8 comments on “British Spies In The IRA, Myth Versus Reality

  1. Graham Ennis

    excellent story. I had always had deep doubts, in my own mind, about what actually went on. There were British successes, such as agent stakeknife, plus various low level informers, but this shows quite clearly that yet another counter propaganda myth has been exposed. The German penetrtaion, during WWII, of MI5 and the existence of whole networks of German agents in the UK, right up until 1945, uncaught, is another example. , the spooks have feet of clay, on this one.


  2. You have to figure the British wouldn’t let the IRA get away with Bishopsgate, Manchester and Baltic exchange if they had the IRA working to it’s will.
    Also I was on Wikipedia; and they have a timeline of IRA operations through the years including the 1980’s and 1990’s. From that you can see the IRA had their constant tempo of operations.. including some spectalars in Belfast.
    They blew up a Royal Navy ship been built in Belfast H &W shipyard. (HMS Fort Victoria IIRC- or her sistership).
    This set the ship back by something like 18 months and cost about 180 million quid IIRC.
    Also in the 1990’s they found out that the British army were using an undercover van to transport their soldiers in and out of “ulster” and they attacked it.
    An intelligence success..just like gaining access to H&W was also.
    They also in the 1980’s got a bomb into Shorts and damaged an aircraft.
    So, they were able to mount successful operations right upto the end…including bombing the Army HQ in Lisburn with two car bombs IIRC. Thiepeval barracks.
    so, yes these stories are most likely for the right wing press.

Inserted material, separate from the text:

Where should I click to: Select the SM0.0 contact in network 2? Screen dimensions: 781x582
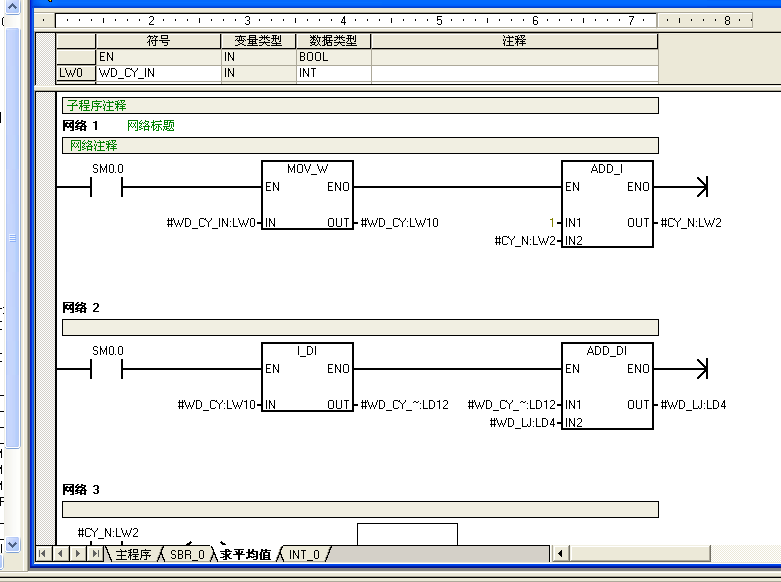(x=107, y=369)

    Also, the complete failure of the British army at COIN in Afghanastan and Iraq leads their record open to question as to how good they really where.
    Consider that they had 1 security force member for every 4 catholic males between the ages of 18-44’ish.
    The odds were in their favour..and their best return was a draw.
    Not to mention the language situation and the locals were the same ethnicity etc.

    It should have been a “slam dunk” for the Brits.
    But a draw is all they got.


    • That’s because unlike Russian barbarians the Brits restrained themselves and fought the Irish Republican so-called army with both hands tied behind their backs..
      Stalin, who ordered NKVD to shoot their own troops, would have simply exterminated all the Catholics in the north if necessary.


      • Janis.
        I think I can just direct you to the hooded men article.
        Also the British used Loyalists as proxy killers..Hardly restraint.
        What they did do; was conduct operations in the “deniable Zone”

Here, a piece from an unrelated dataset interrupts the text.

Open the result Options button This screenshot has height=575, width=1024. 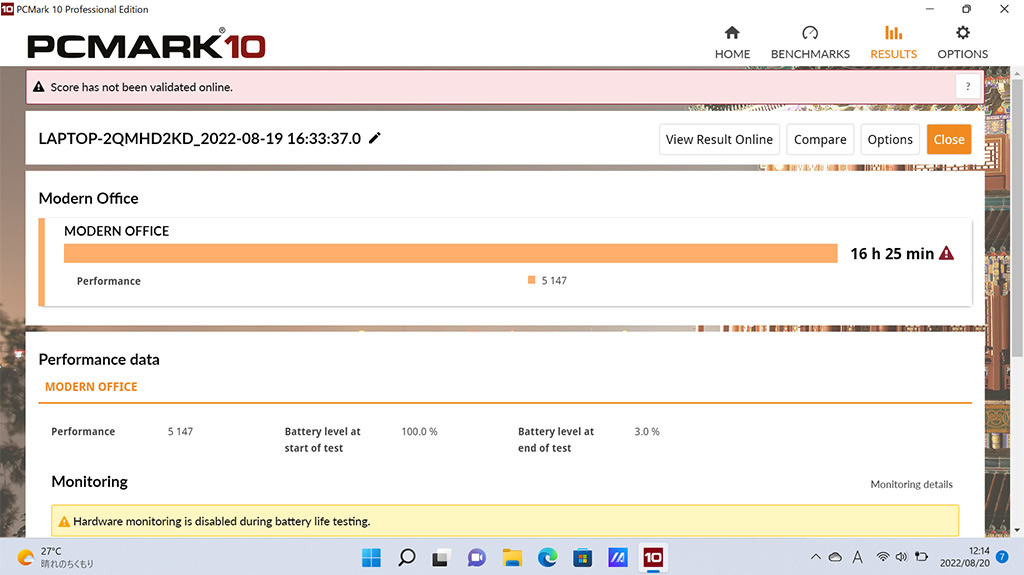tap(889, 139)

        True about Stalin and the NKVD. But then you have to ask yourself…What happened to the Native Irish in Ulster..before the plantation?.Stalin would be proud.
        And under the Brits the Irish were at one stage reduced to owning something like only 5% of their land ( by area) at one time.
        The only reason why that changed was because the Brits tried to buy the Irish off under their strategy ” killing Home Rule with kindness” and various land Acts were brought in.


      • TurboFurbo

        Latvia welcomed the Soviets into Latvia.Too cowardly to put up a fight.
        Excellent at collaborating with Nazis to murder their own civilians though.


      • Jānis, the British did not restrain themselves. Regional, national and international circumstances restrained them. Margaret Thatcher was prevented from indulging her Cromwellian fantasies of ethnic cleansing the Irish nationalist population from the north-east of Ireland in the 1980s because her political, military and civil service advisers convinced her of the drastic reaction it would trigger both between Ireland and the UK, and between the UK and the international community. The United States may have turned a blind eye to British activities in the north, and at times co-operated with the UK authorities, but even it had its red lines that could not be crossed.